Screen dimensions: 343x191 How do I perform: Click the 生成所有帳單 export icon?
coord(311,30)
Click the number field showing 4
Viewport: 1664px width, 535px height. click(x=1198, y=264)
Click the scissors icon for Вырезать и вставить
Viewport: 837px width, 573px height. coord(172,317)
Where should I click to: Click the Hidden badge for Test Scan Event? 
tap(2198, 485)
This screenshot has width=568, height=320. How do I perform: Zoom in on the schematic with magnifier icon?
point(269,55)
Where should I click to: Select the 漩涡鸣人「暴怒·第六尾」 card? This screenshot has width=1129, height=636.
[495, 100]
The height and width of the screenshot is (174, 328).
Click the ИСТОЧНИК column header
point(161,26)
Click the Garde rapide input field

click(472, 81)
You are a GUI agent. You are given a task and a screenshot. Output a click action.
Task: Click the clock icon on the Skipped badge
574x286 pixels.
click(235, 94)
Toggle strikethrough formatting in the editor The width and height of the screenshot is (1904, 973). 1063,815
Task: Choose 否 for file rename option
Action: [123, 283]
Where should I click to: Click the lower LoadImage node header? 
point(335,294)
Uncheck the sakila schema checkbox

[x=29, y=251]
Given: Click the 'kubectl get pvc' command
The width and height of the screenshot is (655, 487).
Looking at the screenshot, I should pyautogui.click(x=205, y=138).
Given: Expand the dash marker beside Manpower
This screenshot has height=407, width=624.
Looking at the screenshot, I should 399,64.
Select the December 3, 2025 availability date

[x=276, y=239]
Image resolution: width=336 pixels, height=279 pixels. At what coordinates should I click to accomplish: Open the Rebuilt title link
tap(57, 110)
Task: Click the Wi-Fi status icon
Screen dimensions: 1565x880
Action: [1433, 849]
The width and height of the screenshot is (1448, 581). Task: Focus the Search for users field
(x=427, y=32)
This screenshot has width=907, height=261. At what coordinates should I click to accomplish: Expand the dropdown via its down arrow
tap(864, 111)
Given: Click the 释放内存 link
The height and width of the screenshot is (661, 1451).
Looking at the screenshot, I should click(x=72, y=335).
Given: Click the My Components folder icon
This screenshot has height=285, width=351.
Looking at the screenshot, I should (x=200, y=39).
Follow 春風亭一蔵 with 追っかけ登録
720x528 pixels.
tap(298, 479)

= = = =

## The exercise
Copy every one of the records above word for word, leaving nothing out.

## Task response
Screen dimensions: 343x191 How do I perform: Click the 生成所有帳單 export icon?
coord(311,30)
Click the number field showing 4
Viewport: 1664px width, 535px height. click(x=1198, y=264)
Click the scissors icon for Вырезать и вставить
Viewport: 837px width, 573px height. coord(172,317)
Where should I click to: Click the Hidden badge for Test Scan Event? 
tap(2198, 485)
This screenshot has width=568, height=320. How do I perform: Zoom in on the schematic with magnifier icon?
point(269,55)
Where should I click to: Select the 漩涡鸣人「暴怒·第六尾」 card? This screenshot has width=1129, height=636.
[495, 100]
The height and width of the screenshot is (174, 328).
Click the ИСТОЧНИК column header
point(161,26)
Click the Garde rapide input field

click(472, 81)
You are a GUI agent. You are given a task and a screenshot. Output a click action.
Task: Click the clock icon on the Skipped badge
574x286 pixels.
click(235, 94)
Toggle strikethrough formatting in the editor The width and height of the screenshot is (1904, 973). 1063,815
Task: Choose 否 for file rename option
Action: [123, 283]
Where should I click to: Click the lower LoadImage node header? 
point(335,294)
Uncheck the sakila schema checkbox

[x=29, y=251]
Given: Click the 'kubectl get pvc' command
The width and height of the screenshot is (655, 487).
Looking at the screenshot, I should pyautogui.click(x=205, y=138).
Given: Expand the dash marker beside Manpower
This screenshot has height=407, width=624.
Looking at the screenshot, I should 399,64.
Select the December 3, 2025 availability date

[x=276, y=239]
Image resolution: width=336 pixels, height=279 pixels. At what coordinates should I click to accomplish: Open the Rebuilt title link
tap(57, 110)
Task: Click the Wi-Fi status icon
Screen dimensions: 1565x880
Action: [1433, 849]
The width and height of the screenshot is (1448, 581). Task: Focus the Search for users field
(x=427, y=32)
This screenshot has width=907, height=261. At what coordinates should I click to accomplish: Expand the dropdown via its down arrow
tap(864, 111)
Given: Click the 释放内存 link
The height and width of the screenshot is (661, 1451).
Looking at the screenshot, I should click(x=72, y=335).
Given: Click the My Components folder icon
This screenshot has height=285, width=351.
Looking at the screenshot, I should (x=200, y=39).
Follow 春風亭一蔵 with 追っかけ登録
720x528 pixels.
tap(298, 479)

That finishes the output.